> **WHAT TO PRODUCE**
Put everything from the start of the entries down to the line containing "Action: [x=681, y=800]" into a numbered list, skipping blank lines. Leave the pictures out of the answer.

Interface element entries

++++++++++++++++++++

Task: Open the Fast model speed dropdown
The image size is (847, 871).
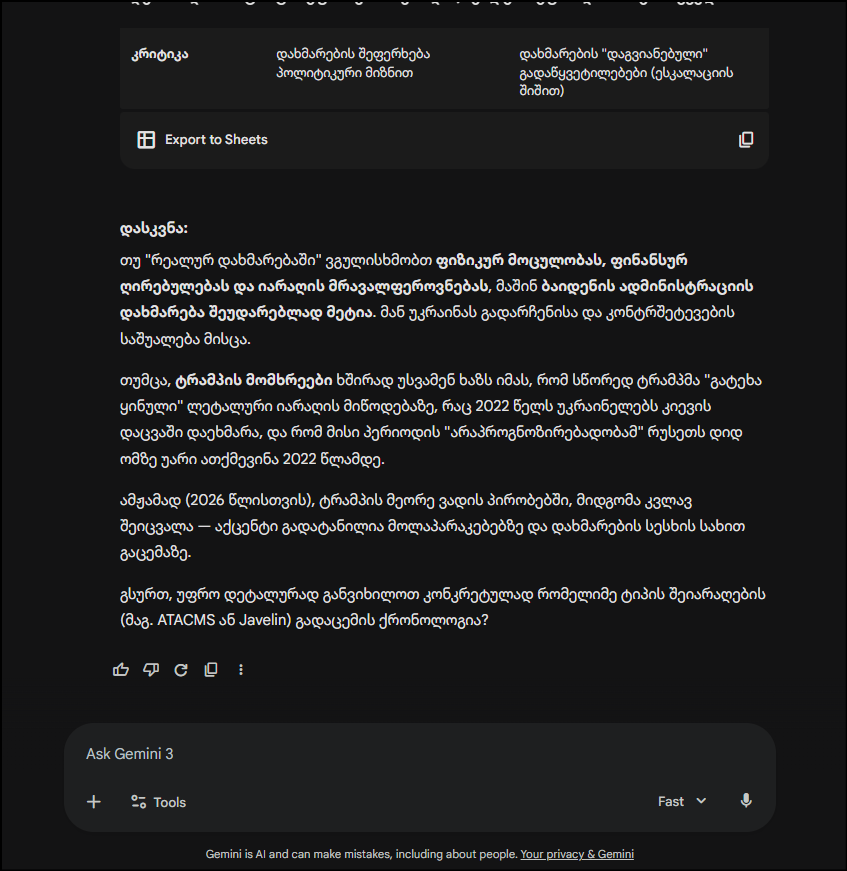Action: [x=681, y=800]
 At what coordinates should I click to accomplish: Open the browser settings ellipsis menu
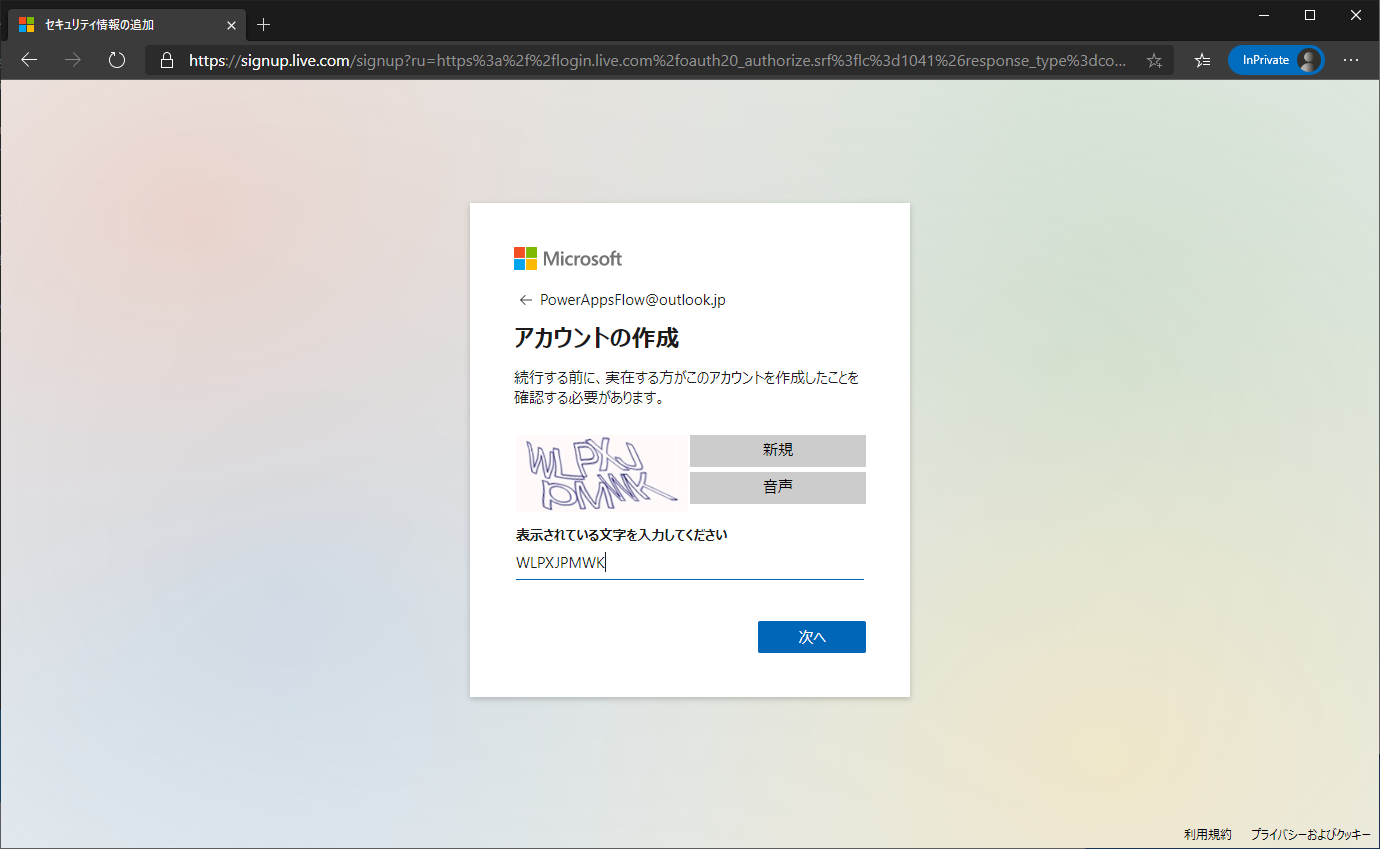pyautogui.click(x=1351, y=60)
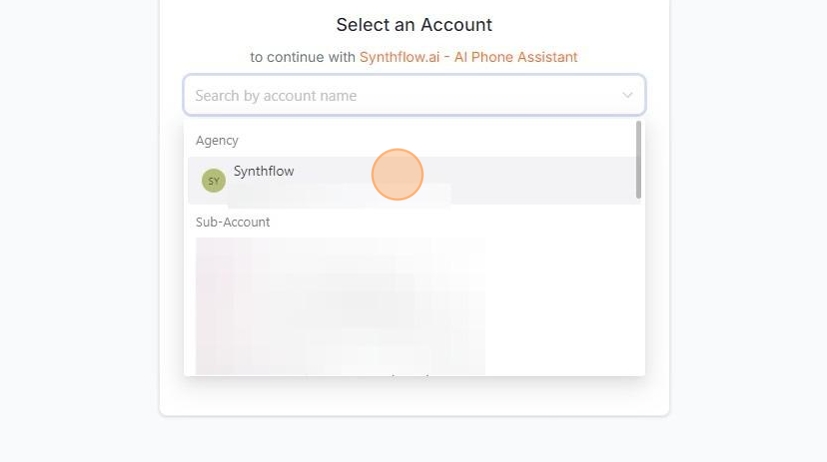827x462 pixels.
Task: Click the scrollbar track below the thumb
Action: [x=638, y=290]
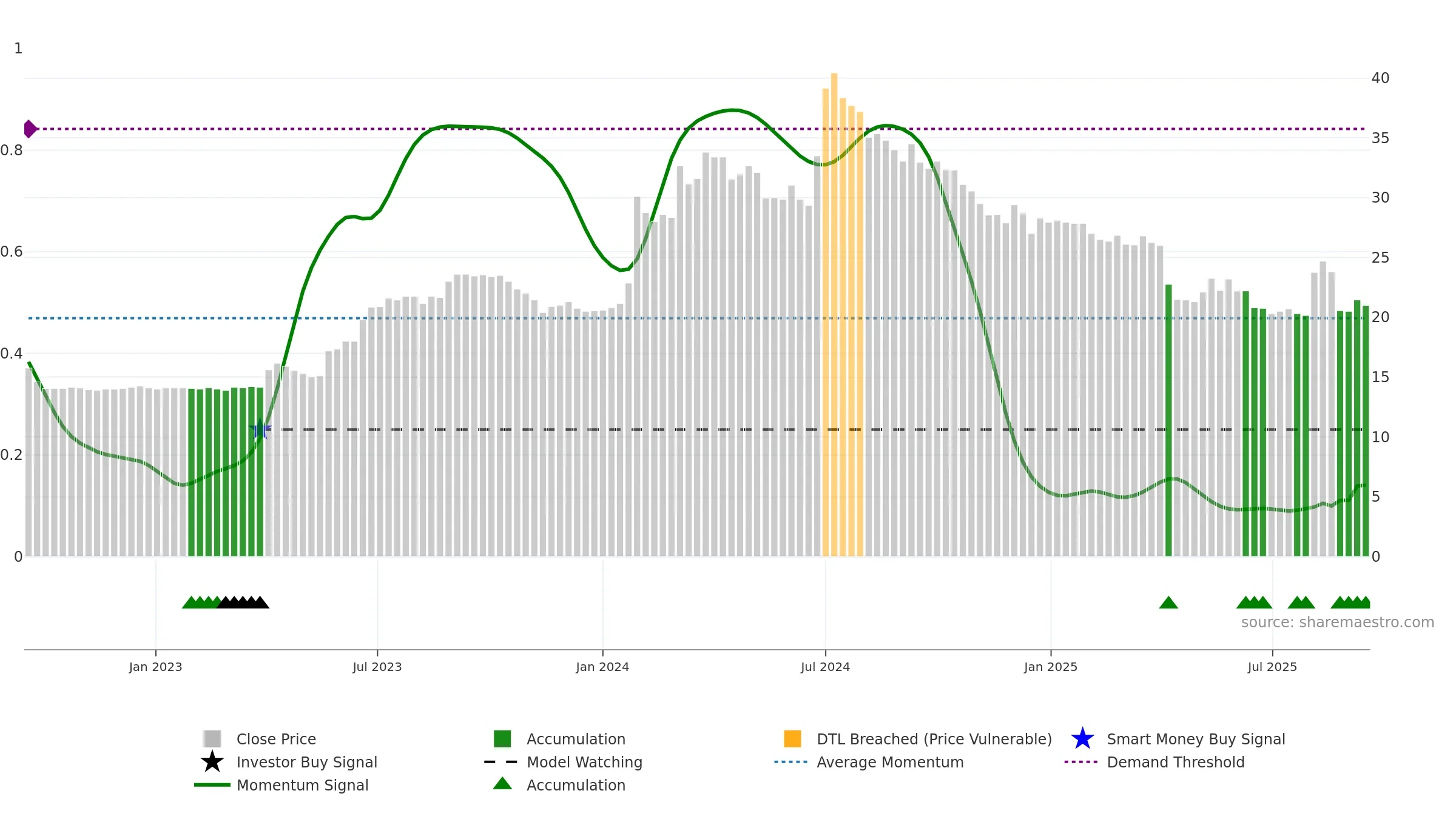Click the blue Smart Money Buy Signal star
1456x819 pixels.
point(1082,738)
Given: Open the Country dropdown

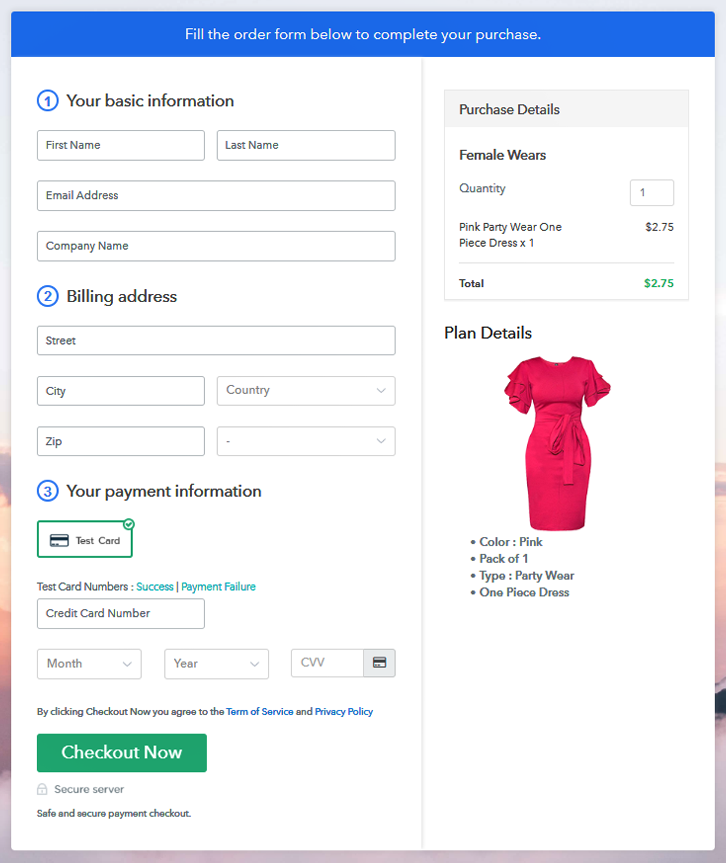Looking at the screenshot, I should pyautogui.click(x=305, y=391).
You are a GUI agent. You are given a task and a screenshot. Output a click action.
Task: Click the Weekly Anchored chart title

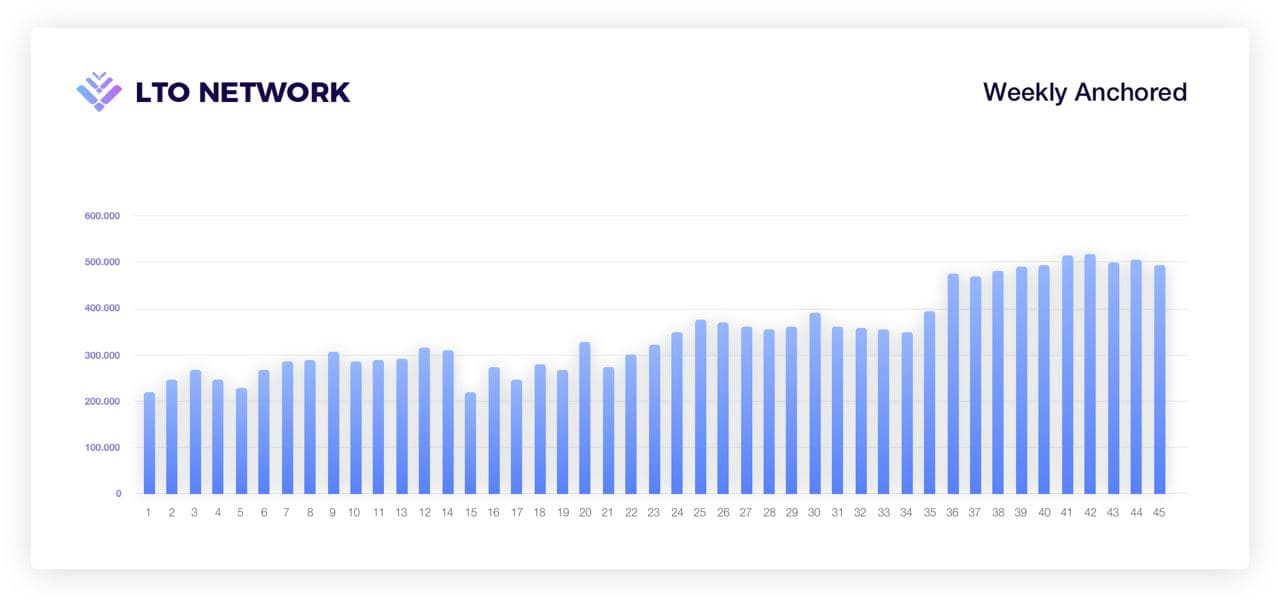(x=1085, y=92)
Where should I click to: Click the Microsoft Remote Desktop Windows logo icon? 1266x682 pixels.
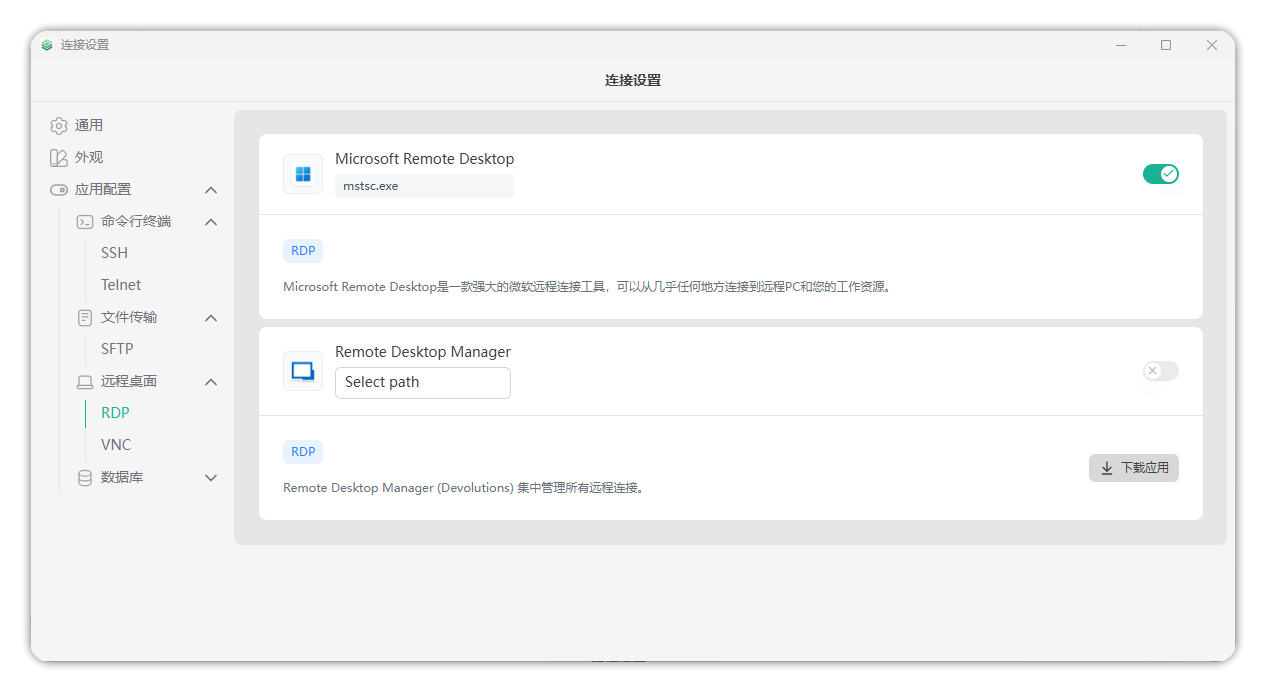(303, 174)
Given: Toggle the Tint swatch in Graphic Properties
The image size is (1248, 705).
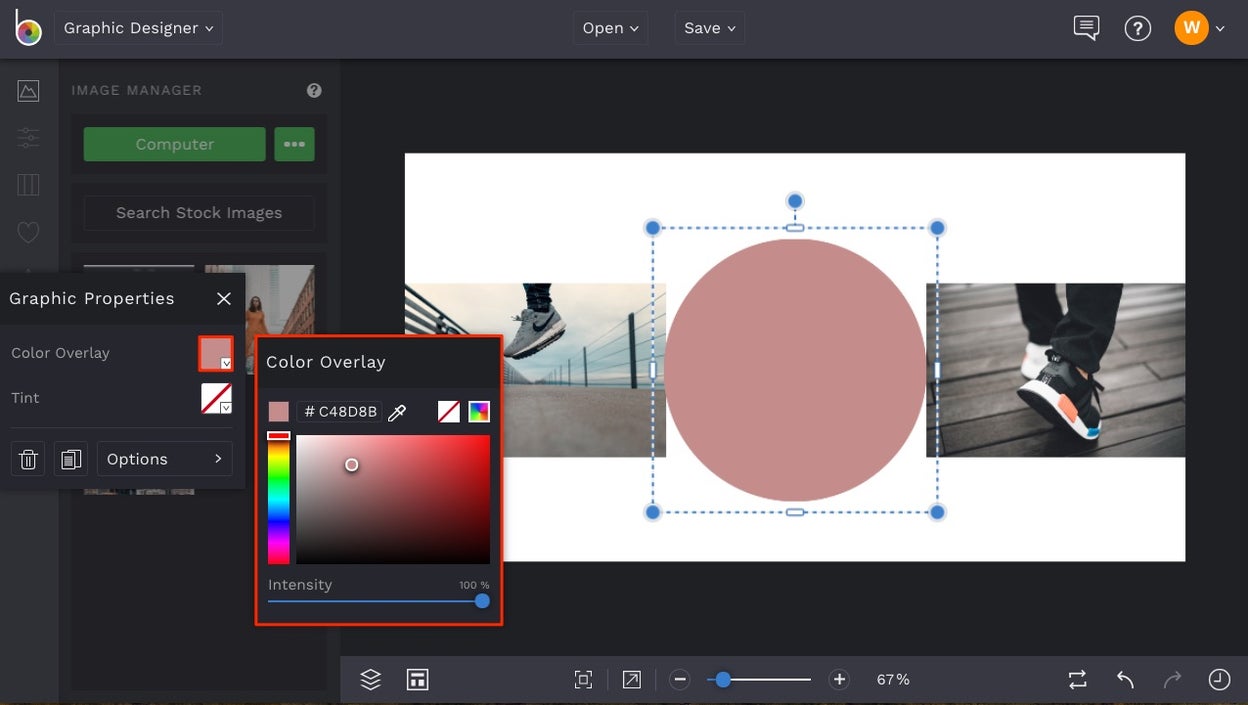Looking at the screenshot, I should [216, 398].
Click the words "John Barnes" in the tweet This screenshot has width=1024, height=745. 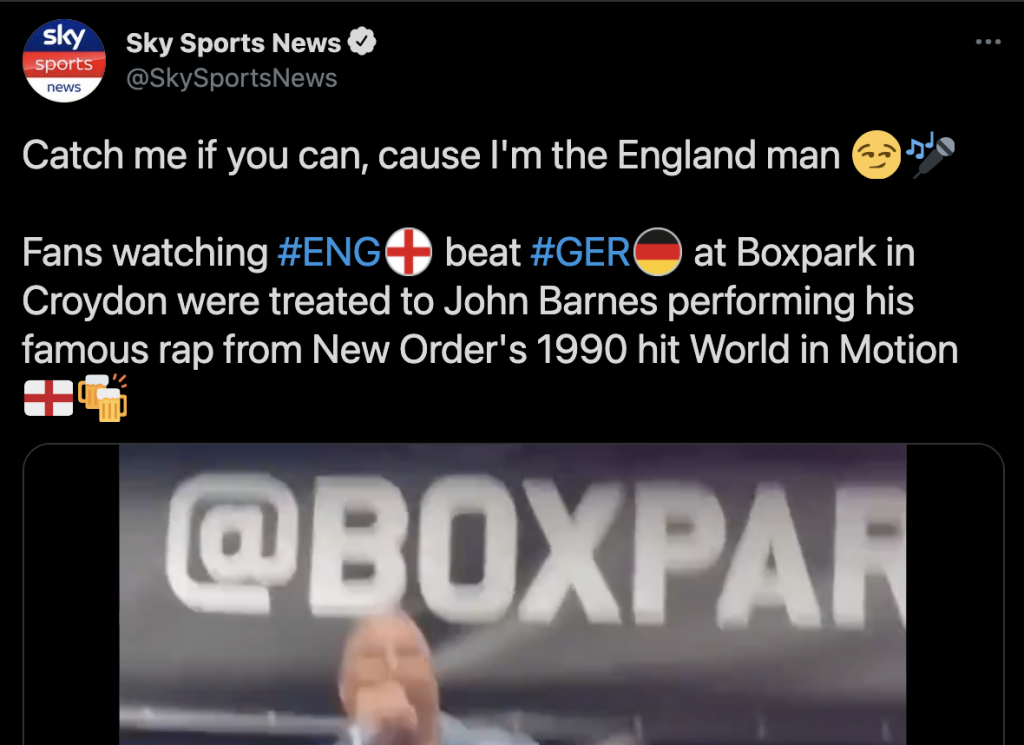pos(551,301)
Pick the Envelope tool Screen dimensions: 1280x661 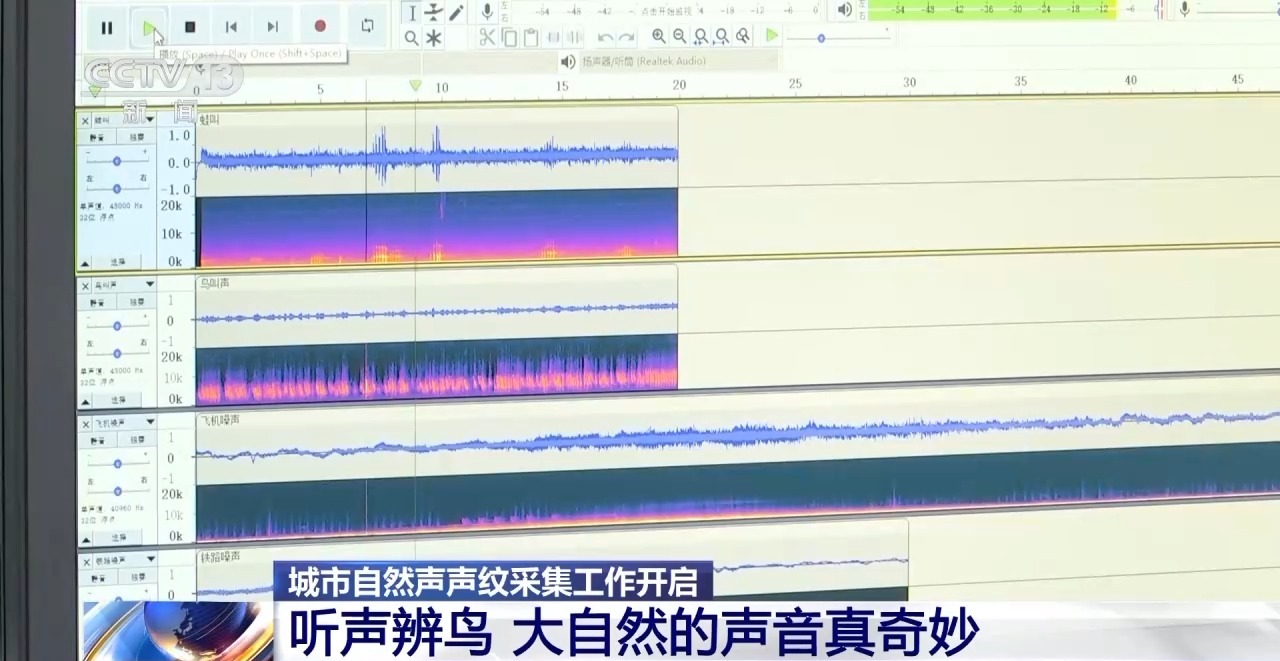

++++++++++++++++++++

> **THE OUTPUT**
1. Task: Open the Fast model speed dropdown
2. The image size is (847, 871).
3. Action: [x=681, y=800]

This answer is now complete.